Fact: Elisabeth had to be a full-blooded Levite in order to marry a priest. (Zacharias)
Fact: Mary's father was of the tribe of Judah.
What would be wrong with making a "necessary inference" and infer that Elisabeth's mother and Mary's mother were sisters? (making Mary and Elisabeth cousins).
This would make Mary's mother a full-blooded Levite also. This would make Mary from both of the tribe Levi (her mother) and of the tribe of Judah (her father).
Thank you.
Answer:
Mary and Elizabeth were cousins, though not necessarily first-cousins (Luke 1:36). The Greek word sungenis refers to someone related by blood who is a female. Recall that there is also a significant age difference between Mary and Elizabeth.
Priests were not restricted to only marrying Levite women. The restrictions on who a priest could marry were: "They shall not take a wife who is a harlot or a defiled woman, nor shall they take a woman divorced from her husband; for the priest is holy to his God" (Leviticus 21:7).
Mary was descended from the tribe of Judah (Luke 3:23-38, especially verse 33).
Typically "full-blooded" means both parents are of the same tribe.

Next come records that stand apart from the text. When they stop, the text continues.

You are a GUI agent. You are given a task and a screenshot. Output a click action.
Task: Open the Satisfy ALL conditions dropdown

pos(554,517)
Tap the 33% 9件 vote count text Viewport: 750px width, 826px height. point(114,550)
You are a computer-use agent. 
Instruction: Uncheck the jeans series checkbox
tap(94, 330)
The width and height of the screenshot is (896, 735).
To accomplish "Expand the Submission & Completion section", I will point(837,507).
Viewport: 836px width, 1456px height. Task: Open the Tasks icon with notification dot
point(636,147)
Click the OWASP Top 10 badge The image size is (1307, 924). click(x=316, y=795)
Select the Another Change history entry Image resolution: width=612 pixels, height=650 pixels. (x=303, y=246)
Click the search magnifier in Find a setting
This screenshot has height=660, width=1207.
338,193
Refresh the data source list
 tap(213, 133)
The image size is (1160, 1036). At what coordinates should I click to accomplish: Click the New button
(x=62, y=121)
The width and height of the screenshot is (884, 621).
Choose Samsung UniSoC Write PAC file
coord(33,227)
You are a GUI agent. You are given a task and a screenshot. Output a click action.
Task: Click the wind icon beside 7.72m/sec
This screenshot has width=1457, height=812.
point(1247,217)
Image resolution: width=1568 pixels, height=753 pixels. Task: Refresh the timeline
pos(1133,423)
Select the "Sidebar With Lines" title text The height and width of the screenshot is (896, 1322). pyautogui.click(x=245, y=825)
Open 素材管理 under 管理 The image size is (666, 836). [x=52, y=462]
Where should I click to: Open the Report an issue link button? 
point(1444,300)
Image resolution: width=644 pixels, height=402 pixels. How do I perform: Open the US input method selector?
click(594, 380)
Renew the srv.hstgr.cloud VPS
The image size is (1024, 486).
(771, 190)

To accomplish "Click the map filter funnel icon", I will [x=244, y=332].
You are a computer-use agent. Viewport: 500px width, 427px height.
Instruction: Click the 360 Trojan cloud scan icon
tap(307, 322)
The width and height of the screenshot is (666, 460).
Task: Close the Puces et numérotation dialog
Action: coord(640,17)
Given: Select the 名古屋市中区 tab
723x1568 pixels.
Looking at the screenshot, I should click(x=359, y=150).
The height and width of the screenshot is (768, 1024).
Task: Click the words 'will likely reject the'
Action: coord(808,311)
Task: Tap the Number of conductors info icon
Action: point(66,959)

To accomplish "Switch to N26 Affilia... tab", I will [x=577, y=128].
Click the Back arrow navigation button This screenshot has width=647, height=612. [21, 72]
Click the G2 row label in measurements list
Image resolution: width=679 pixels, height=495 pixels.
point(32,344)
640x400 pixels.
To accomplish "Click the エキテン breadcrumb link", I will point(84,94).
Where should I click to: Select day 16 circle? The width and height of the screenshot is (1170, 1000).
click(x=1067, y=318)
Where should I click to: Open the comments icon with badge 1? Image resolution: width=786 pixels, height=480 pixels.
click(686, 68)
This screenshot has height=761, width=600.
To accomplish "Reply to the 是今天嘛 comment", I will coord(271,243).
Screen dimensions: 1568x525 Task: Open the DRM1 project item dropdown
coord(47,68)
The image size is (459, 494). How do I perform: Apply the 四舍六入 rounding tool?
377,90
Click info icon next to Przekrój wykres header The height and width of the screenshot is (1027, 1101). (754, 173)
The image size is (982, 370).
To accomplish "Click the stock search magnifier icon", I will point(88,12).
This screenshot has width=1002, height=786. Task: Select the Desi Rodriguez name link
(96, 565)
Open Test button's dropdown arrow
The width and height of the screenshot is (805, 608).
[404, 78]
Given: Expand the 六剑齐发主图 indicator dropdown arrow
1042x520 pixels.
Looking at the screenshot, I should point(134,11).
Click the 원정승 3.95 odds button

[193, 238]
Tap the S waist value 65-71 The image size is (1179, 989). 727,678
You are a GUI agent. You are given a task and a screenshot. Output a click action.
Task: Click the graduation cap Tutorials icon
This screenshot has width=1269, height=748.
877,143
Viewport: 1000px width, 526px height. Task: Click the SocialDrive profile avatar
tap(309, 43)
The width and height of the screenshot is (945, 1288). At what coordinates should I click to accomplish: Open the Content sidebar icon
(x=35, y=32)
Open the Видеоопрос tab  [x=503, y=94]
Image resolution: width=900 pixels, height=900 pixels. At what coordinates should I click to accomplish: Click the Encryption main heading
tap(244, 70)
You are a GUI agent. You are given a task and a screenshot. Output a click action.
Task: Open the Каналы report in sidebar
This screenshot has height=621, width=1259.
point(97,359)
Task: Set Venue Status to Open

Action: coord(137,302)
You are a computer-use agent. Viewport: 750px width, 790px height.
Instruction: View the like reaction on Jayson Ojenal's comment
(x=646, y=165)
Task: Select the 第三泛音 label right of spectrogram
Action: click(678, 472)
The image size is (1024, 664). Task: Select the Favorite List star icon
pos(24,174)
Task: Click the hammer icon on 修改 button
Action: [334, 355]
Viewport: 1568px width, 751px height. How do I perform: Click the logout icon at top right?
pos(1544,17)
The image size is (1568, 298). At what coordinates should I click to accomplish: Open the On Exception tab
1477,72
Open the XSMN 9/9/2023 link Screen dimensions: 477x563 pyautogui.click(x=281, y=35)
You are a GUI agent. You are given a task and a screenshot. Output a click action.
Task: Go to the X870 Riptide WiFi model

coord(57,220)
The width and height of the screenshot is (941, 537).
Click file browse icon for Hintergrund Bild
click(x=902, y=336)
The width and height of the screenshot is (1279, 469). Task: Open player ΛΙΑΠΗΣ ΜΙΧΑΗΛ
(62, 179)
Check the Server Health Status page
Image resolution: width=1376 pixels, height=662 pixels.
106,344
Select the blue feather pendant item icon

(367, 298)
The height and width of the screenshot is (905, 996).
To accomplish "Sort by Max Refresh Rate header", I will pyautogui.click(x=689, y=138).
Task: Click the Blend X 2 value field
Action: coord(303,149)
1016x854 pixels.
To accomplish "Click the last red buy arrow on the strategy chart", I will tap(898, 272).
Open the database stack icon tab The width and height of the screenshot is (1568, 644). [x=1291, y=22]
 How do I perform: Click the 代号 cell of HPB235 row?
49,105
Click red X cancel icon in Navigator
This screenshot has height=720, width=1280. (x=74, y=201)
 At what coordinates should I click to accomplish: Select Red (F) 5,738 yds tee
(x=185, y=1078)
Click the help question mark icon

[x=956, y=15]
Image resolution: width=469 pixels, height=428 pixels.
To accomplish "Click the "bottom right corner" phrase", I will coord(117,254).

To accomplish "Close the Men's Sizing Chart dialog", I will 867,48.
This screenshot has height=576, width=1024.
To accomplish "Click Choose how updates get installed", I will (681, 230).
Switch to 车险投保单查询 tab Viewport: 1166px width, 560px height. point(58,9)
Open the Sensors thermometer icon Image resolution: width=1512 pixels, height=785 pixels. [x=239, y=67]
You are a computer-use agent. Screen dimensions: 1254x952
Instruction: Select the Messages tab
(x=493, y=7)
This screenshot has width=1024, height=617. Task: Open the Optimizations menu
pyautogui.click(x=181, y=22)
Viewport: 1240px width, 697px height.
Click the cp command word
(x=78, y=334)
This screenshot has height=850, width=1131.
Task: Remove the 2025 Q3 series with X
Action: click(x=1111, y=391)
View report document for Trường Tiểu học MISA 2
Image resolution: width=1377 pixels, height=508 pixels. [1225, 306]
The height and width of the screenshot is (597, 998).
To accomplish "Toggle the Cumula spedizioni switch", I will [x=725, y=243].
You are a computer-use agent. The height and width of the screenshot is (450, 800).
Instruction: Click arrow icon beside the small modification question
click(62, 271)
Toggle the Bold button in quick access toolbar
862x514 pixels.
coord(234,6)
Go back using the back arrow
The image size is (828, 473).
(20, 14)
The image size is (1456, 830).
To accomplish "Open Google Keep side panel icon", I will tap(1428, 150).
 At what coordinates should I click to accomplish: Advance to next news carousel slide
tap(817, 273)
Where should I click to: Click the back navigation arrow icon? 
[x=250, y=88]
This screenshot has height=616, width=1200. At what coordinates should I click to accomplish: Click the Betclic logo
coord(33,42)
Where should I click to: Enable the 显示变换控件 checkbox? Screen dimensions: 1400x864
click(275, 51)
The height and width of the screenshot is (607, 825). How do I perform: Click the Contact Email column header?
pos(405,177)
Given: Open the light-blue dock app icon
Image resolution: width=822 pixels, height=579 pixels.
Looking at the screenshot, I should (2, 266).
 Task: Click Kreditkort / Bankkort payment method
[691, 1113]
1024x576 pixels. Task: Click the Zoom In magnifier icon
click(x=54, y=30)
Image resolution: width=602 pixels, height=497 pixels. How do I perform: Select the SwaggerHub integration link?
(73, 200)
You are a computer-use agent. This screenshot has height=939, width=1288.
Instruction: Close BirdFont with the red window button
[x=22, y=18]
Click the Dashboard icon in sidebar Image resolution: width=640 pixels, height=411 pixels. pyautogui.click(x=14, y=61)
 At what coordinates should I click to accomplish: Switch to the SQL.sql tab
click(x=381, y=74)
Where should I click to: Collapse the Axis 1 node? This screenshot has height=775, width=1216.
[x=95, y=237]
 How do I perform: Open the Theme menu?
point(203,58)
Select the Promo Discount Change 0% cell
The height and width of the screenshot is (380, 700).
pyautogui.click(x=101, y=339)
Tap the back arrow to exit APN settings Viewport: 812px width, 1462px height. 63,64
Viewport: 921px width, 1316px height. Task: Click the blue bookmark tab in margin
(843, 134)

We cannot draw a conclusion as to which tribe the common ancestor of Mary and Elizabeth was from. However, it needs to be noted that a wife becomes a part of her husband's tribe. This is why there was a law that when a man had only daughters, they were restricted to marry within their own tribe. "This is what the LORD has commanded concerning the daughters of Zelophehad, saying, 'Let them marry whom they wish; only they must marry within the family of the tribe of their father.' Thus no inheritance of the sons of Israel shall be transferred from tribe to tribe, for the sons of Israel shall each hold to the inheritance of the tribe of his fathers. Every daughter who comes into possession of an inheritance of any tribe of the sons of Israel shall be wife to one of the family of the tribe of her father, so that the sons of Israel each may possess the inheritance of his fathers. Thus no inheritance shall be transferred from one tribe to another tribe, for the tribes of the sons of Israel shall each hold to his own inheritance" (Numbers 36:6-9).
Question:
God separated the tribe of Levi from the rest of Israel and claimed them to Himself. God is speaking to the priests in Leviticus 21:1 and that thought carries on through Leviticus 21:14 where He says they shall take a wife of his own people.
Seeing that the tribe of Levi is separate from Israel then "his own people" can only mean from the tribe of Levi.
Is this not correct?
Thank you.
Answer:
A "people" refers to a nationality and not a tribe within the nation.
- "There is no straw given to your servants, and they say to us, 'Make brick!' And indeed your servants are beaten, but the fault is in your own people" (Exodus 5:16). "Your own people" refers to the Israelites as oppose to the Egyptians.
- "As for their children, half spoke in the language of Ashdod, and none of them was able to speak the language of Judah, but the language of his own people" (Nehemiah 13:24). Speaking about the intermarriage with other nationalities.
- "It shall be as the hunted gazelle, And as a sheep that no man takes up; Every man will turn to his own people, And everyone will flee to his own land" (Isaiah 13:14). Referring to the nations captured by Babylon returning to their original countries when Babylon falls.
Priests were limited to marrying Israelites. There was no restriction to only marry other Levites. This can be seen in the repeat of this same law: "And they shall not marry a widow or a divorced woman but shall take virgins from the offspring of the house of Israel, or a widow who is the widow of a priest" Ezekiel 44:22).